Desmoplakin exists as two predominant isoforms; the first, known as "DPII", has molecular weight 260.0 kDa (2272 amino acids) and the second, known as "DPI", has molecular weight 332.0 kDa (2871 amino acids). These isoforms are identical except for the shorter rod domain in DPII. DPI is the predominant isoform expressed in cardiac muscle. The DSP gene is located on chromosome 6p24.3, containing 24 exons and spanning approximately 45 kDa of genomic DNA. Desmoplakin is a large desmosomal plaque protein that homodimerizes and adopts a dumbbell-shaped conformation. The N-terminal globular head domain of desmoplakin is composed of a series of alpha helical bundles, and is required for both the localization to the desmosome and interaction with the N-terminal region of plakophilin 1 and plakoglobin as well as desmocollin and desmoglein. This is further sub divided into a region called the "Plakin domain" made up of six spectrin repeat domains separated by SH3 domain. A crystal structure of part of the plakin domain has been resolved, while the entire plakin domain has been elucidated using small angle X-ray scattering which revealed a non-linear structure, an unexpected result considering spectrin repeats are observed in linear orientations. The C-terminal region of desmoplakin is composed of three plakin repeat domains, termed A, B and C, which are essential for coalignment and binding of intermediate filaments. Located at the most distal C-terminus of desmoplakin is a region rich in glycine–serine–arginine; it has been demonstrated that serine phosphorylation of this domain may modify desmoplakin-intermediate filament interactions. In the mid-region of desmoplakin, a coiled-coil rod domain is responsible for homodimerization.

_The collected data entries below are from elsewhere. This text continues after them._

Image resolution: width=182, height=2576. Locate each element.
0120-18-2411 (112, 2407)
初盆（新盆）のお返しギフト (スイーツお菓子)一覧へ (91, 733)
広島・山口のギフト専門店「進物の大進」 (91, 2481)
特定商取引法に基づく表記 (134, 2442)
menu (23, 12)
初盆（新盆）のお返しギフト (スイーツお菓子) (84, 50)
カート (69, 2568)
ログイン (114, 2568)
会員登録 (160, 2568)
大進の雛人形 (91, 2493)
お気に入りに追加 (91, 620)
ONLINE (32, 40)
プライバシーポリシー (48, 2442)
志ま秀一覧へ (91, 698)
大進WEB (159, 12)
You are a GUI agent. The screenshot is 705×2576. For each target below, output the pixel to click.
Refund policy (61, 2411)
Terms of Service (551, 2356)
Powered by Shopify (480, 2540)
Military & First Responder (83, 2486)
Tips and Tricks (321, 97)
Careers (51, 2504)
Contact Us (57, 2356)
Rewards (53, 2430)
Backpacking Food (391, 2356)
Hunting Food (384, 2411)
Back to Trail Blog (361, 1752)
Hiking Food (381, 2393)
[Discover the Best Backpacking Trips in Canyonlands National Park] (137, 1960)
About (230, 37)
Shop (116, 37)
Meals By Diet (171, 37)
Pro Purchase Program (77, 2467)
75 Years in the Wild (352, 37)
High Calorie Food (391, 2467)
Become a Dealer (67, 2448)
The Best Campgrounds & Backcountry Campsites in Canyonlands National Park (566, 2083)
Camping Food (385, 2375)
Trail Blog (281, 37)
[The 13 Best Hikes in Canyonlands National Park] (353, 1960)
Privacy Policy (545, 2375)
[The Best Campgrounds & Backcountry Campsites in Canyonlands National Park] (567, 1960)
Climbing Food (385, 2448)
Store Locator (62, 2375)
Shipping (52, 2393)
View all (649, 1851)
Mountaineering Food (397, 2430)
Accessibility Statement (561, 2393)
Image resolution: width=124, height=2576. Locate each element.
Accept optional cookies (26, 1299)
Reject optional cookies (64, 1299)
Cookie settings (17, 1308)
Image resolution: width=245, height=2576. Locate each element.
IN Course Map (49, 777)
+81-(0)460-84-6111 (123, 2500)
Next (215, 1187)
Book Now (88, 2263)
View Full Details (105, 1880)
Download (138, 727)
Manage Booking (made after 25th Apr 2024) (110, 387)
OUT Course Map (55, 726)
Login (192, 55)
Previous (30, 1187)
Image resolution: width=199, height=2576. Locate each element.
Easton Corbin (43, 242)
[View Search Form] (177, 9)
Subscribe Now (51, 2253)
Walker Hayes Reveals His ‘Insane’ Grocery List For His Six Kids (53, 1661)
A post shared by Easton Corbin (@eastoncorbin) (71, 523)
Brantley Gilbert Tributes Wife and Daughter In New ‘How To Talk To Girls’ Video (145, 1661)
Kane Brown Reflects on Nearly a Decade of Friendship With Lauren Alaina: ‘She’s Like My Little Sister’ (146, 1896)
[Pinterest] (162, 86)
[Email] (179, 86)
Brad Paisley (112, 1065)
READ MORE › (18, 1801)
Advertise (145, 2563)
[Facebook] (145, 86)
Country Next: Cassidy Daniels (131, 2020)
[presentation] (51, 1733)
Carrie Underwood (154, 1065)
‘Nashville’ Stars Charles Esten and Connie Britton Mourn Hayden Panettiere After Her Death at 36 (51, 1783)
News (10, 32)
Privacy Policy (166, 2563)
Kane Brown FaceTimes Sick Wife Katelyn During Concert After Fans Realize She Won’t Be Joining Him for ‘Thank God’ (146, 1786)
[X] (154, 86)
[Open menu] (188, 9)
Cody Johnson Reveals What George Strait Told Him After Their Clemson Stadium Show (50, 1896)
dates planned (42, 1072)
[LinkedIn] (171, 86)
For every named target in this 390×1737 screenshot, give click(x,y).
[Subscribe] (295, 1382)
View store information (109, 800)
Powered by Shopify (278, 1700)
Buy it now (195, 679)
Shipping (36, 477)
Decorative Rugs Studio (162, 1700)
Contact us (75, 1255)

Desmosomes are intercellular junctions that tightly link adjacent cells. Desmoplakin is an obligate component of functional desmosomes that anchors intermediate filaments to desmosomal plaques. In cardiomyocytes, desmoplakin forms desmosomal plaques with the intermediate filament desmin, whereas in endothelial cells cytokeratin type intermediate filaments are recruited, and vimentin in arachnoid and follicular dendritic cell types. Both types of intermediate filaments attach in a lateral fashion to desmoplakin to form the plaque. In cardiac muscle, desmoplakin is localized to desmosomes in intercalated discs. Desmoplakin isoform DPI is highly expressed and is thought to play a role in both the assembly and stabilization of desmosomes; its role is critical, as desmoplakin knockout mice display embryonic lethality. In mice overexpressing a C-terminal mutated desmoplakin protein, desmoplakin binding to desmin is disrupted in cardiac muscle and hearts display abnormal intercalated disc formation and structure. Much has been learned regarding desmoplakin function from mutations in patients with arrhythmogenic right ventricular cardiomyopathy, where mutations in specific binding domains alter desmoplakin binding to plakoglobin or desmin and result in cell death and dysfunction.
Mutations in this gene are the cause of several cardiomyopathies, including dilated cardiomyopathy and arrhythmogenic right ventricular cardiomyopathy. Mutations in DSP have also been associated with striate palmoplantar keratoderma. Carvajal syndrome results from an autosomal recessive mutation of a frameshift (7901delG) in DSP that results in a combination of above conditions, including dilated cardiomyopathy, keratoderma and woolly hair. Patients with Carvajal syndrome often suffer from heart failure in teenage years. A case of compound heterozygosity for two DSP nonsense mutations resulting in lethal acantholytic epidermolysis bullosa has been reported. Autoantibodies to DSP are a hallmark of the autoimmune disease paraneoplastic pemphigus. Decreased desmoplakin expression has been found in patients with oropharyngeal cancer and breast cancer, which may alter cell-cell adhesion properties and propagate metastasis.